A computer program product embodiment (“CPP embodiment” or “CPP”) is a term used in the present disclosure to describe any set of one, or more, storage media (also called “mediums”) collectively included in a set of one, or more, storage devices that collectively include machine readable code corresponding to instructions and/or data for performing computer operations specified in a given CPP claim. A “storage device” is any tangible device that can retain and store instructions for use by a computer processor. Without limitation, the computer readable storage medium may be an electronic storage medium, a magnetic storage medium, an optical storage medium, an electromagnetic storage medium, a semiconductor storage medium, a mechanical storage medium, or any suitable combination of the foregoing. Some known types of storage devices that include these mediums include: diskette, hard disk, random access memory (RAM), read-only memory (ROM), erasable programmable read-only memory (EPROM or Flash memory), static random access memory (SRAM), compact disc read-only memory (CD-ROM), digital versatile disk (DVD), memory stick, floppy disk, mechanically encoded device (such as punch cards or pits/lands formed in a major surface of a disc) or any suitable combination of the foregoing. A computer readable storage medium, as that term is used in the present disclosure, is not to be construed as storage in the form of transitory signals per se, such as radio waves or other freely propagating electromagnetic waves, electromagnetic waves propagating through a waveguide, light pulses passing through a fiber optic cable, electrical signals communicated through a wire, and/or other transmission media. As will be understood by those of skill in the art, data is typically moved at some occasional points in time during normal operations of a storage device, such as during access, de-fragmentation or garbage collection, but this does not render the storage device as transitory because the data is not transitory while it is stored.

Computing environment 400 contains an example of an environment for the execution of at least some of the computer code involved in performing the inventive methods, such as the method 200 of FIG. 2 of operating a communication system for a remote location.
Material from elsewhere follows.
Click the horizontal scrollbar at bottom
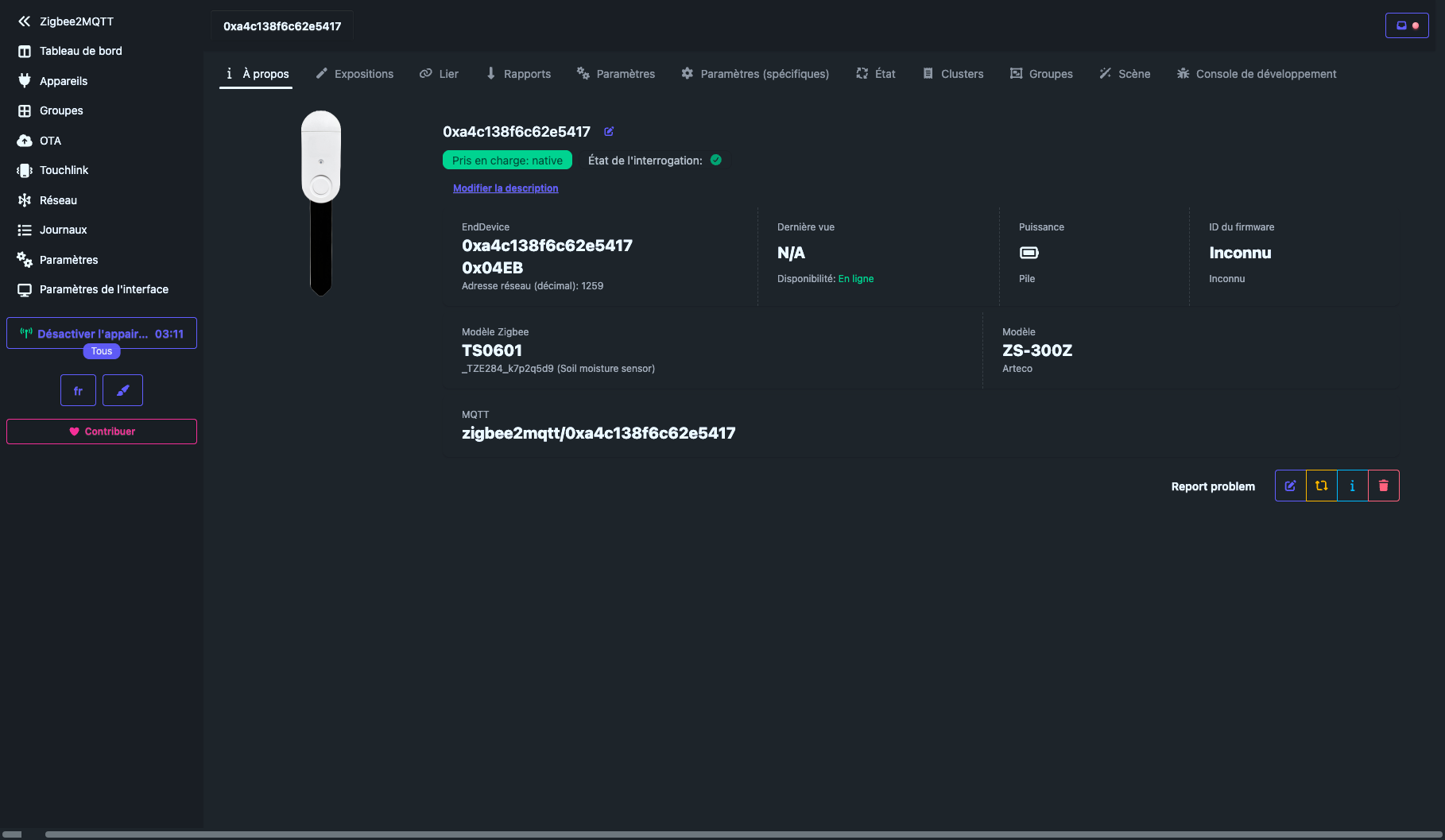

In addition to block 200, computing environment 400 includes, for example, computer 401, wide area network (WAN) 402, end user device (EUD) 403, remote server 404, public cloud 405, and private cloud 406. In this embodiment, computer 401 includes processor set 410 (including processing circuitry 420 and cache 421), communication fabric 411, volatile memory 412, persistent storage 413 (including operating system 422 and the block of the method 200, as identified above), peripheral device set 414 (including user interface (UI) device set 423, storage 424, and Internet of Things (IoT) sensor set 425), and network module 415. Remote server 404 includes remote database 430. Public cloud 405 includes gateway 440, cloud orchestration module 441, host physical machine set 442, virtual machine set 443, and container set 444.

The computer 401 may take the form of a desktop computer, laptop computer, tablet computer, smart phone, smart watch or other wearable computer, mainframe computer, quantum computer or any other form of computer or mobile device now known or to be developed in the future that is capable of running a program, accessing a network or querying a database, such as remote database 430. As is well understood in the art of computer technology, and depending upon the technology, performance of a computer-implemented method may be distributed among multiple computers and/or between multiple locations. On the other hand, in this presentation of computing environment 400, detailed discussion is focused on a single computer, specifically computer 401, to keep the presentation as simple as possible. Computer 401 may be located in a cloud, even though it is not shown in a cloud in FIG. 4. On the other hand, computer 401 is not required to be in a cloud except to any extent as may be affirmatively indicated.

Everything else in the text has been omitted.